## [AIM OF THE EXERCISE]
Reproduce every line of the items below word for word, but leave the pictures out.

Entries on locating words and elements

━━━━━━━━

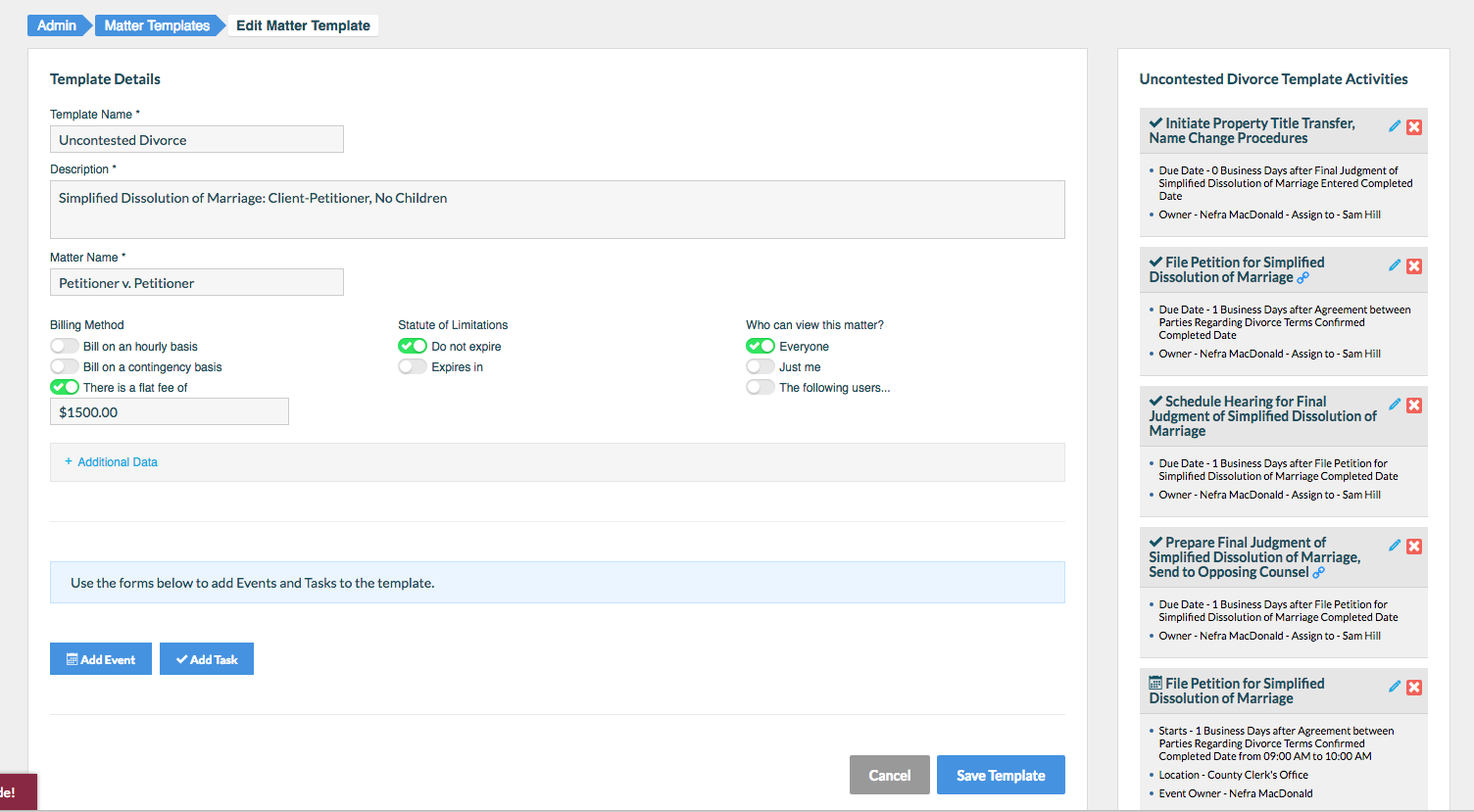Edit the Prepare Final Judgment task

click(x=1395, y=546)
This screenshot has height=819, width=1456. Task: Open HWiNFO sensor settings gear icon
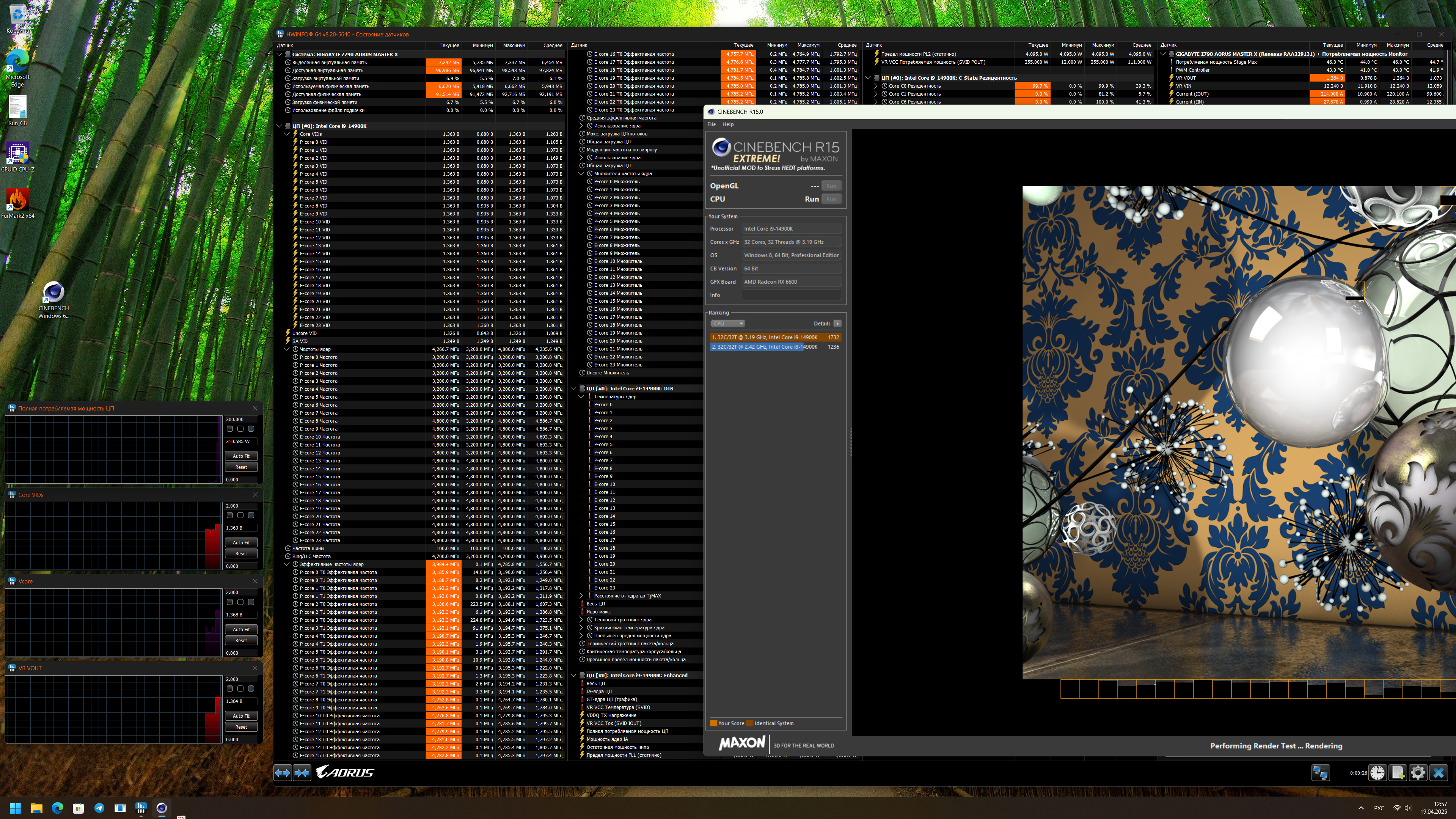pyautogui.click(x=1418, y=773)
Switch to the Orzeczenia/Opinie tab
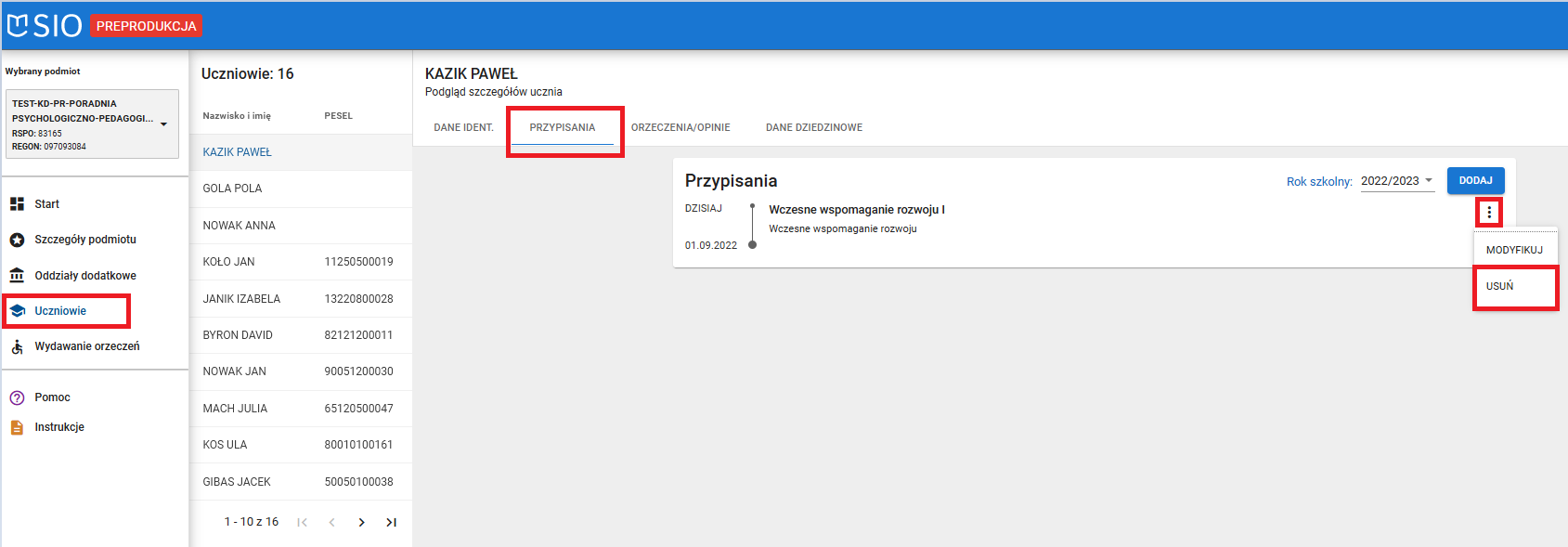The image size is (1568, 547). click(680, 127)
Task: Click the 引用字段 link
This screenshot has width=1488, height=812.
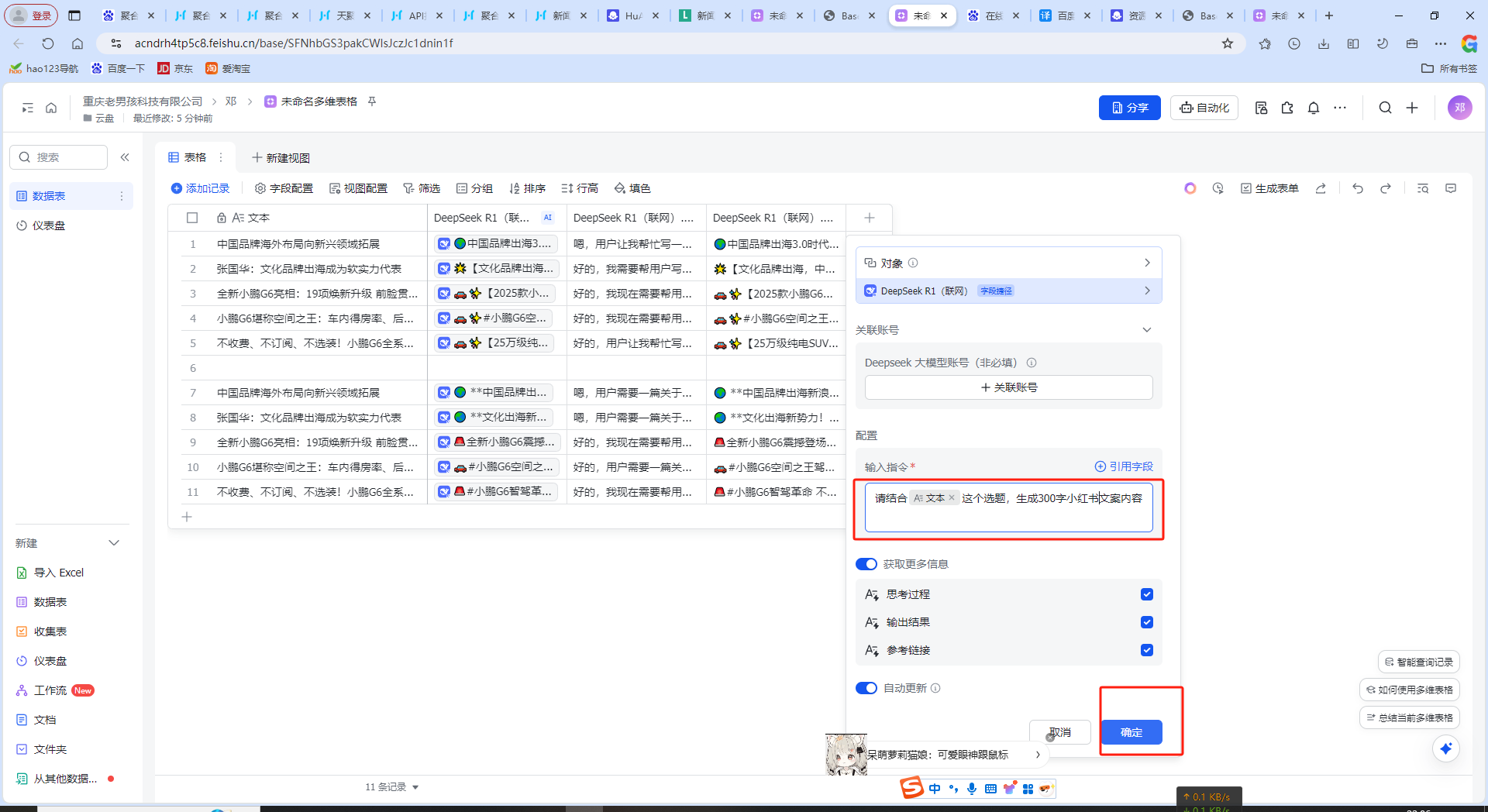Action: tap(1124, 466)
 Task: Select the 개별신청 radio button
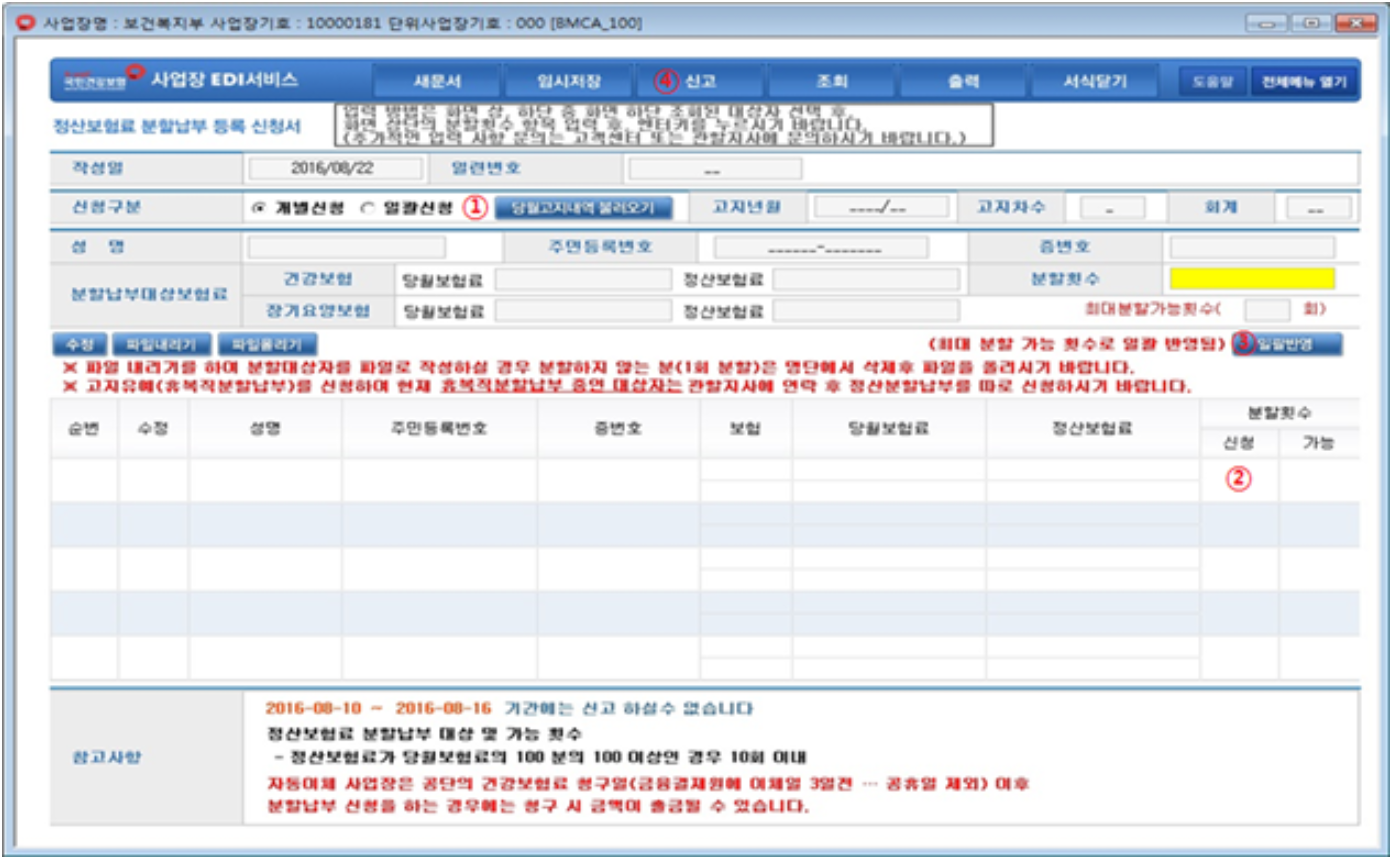259,208
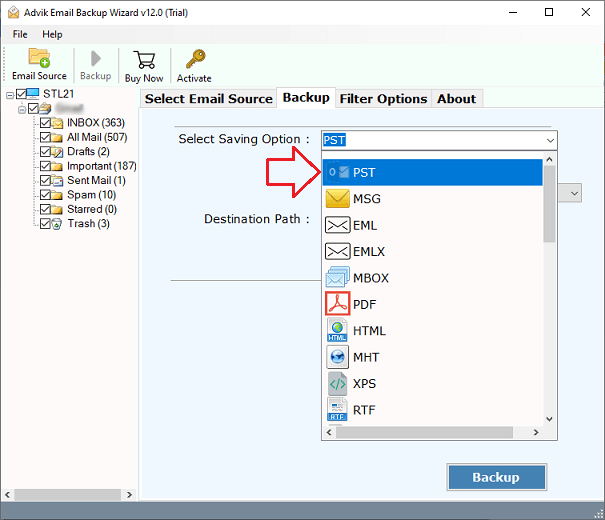605x520 pixels.
Task: Switch to the Filter Options tab
Action: (x=383, y=98)
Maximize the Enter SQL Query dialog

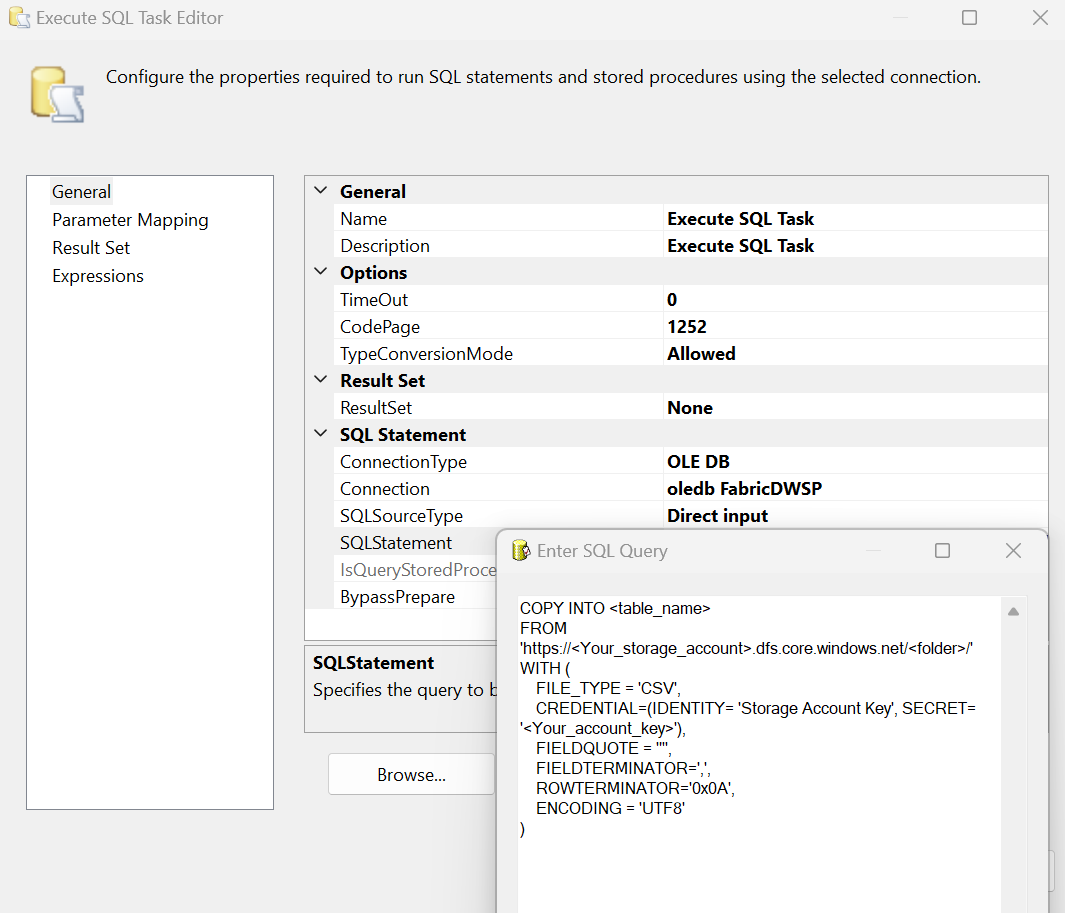(942, 551)
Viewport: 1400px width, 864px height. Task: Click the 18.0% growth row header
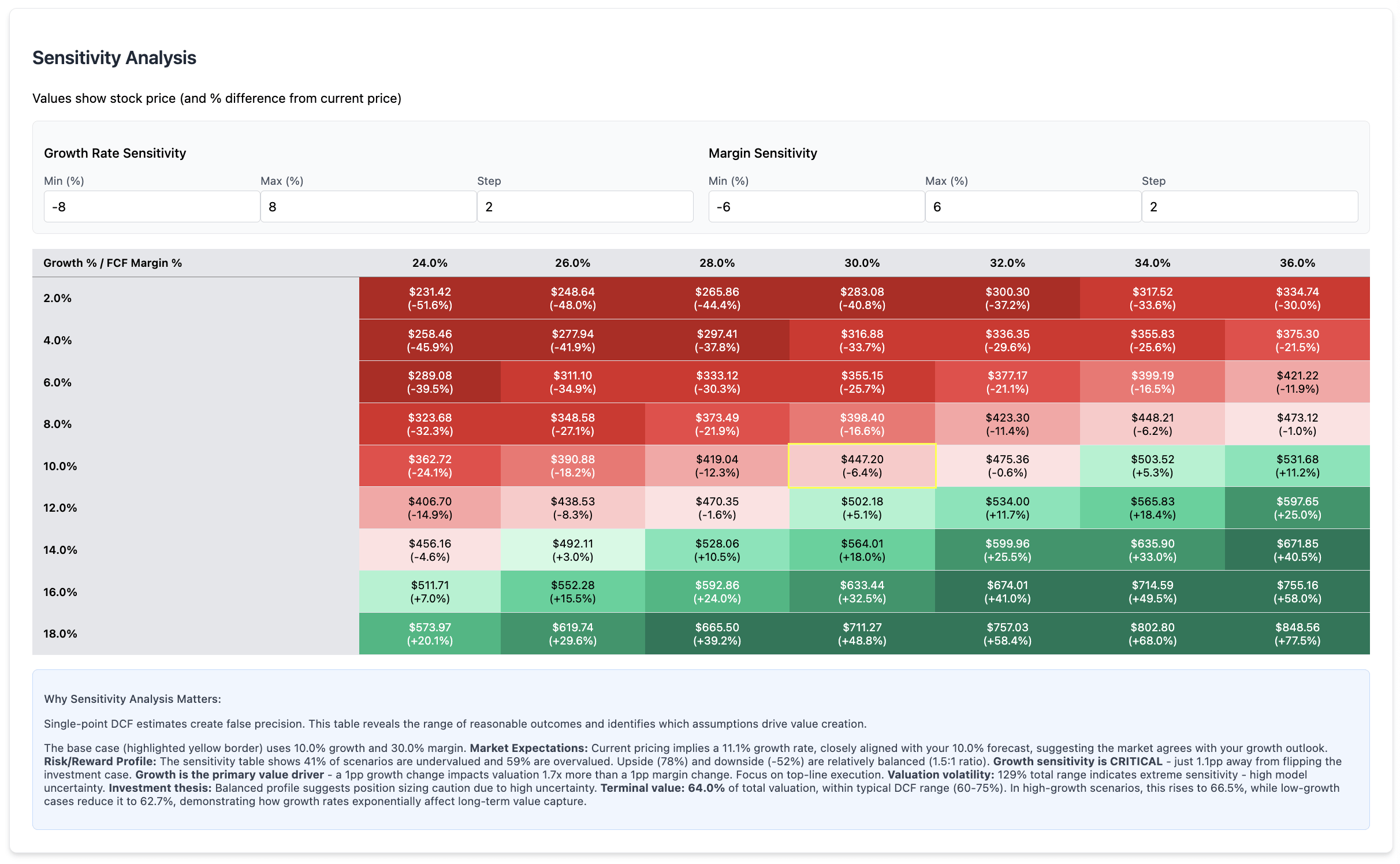click(60, 634)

━━━━━━━━

## [TASK OUTPUT]
Edit the Prepare Final Judgment task

click(x=1395, y=546)
This screenshot has height=819, width=1456. Task: Open HWiNFO sensor settings gear icon
pyautogui.click(x=1418, y=773)
Switch to the Orzeczenia/Opinie tab
The image size is (1568, 547). click(680, 127)
Task: Click the 引用字段 link
This screenshot has width=1488, height=812.
Action: tap(1124, 466)
 Task: Select the 개별신청 radio button
259,208
605x520 pixels.
Task: Switch to the Filter Options tab
Action: (x=383, y=98)
Maximize the Enter SQL Query dialog

(942, 551)
Viewport: 1400px width, 864px height. Task: Click the 18.0% growth row header
click(60, 634)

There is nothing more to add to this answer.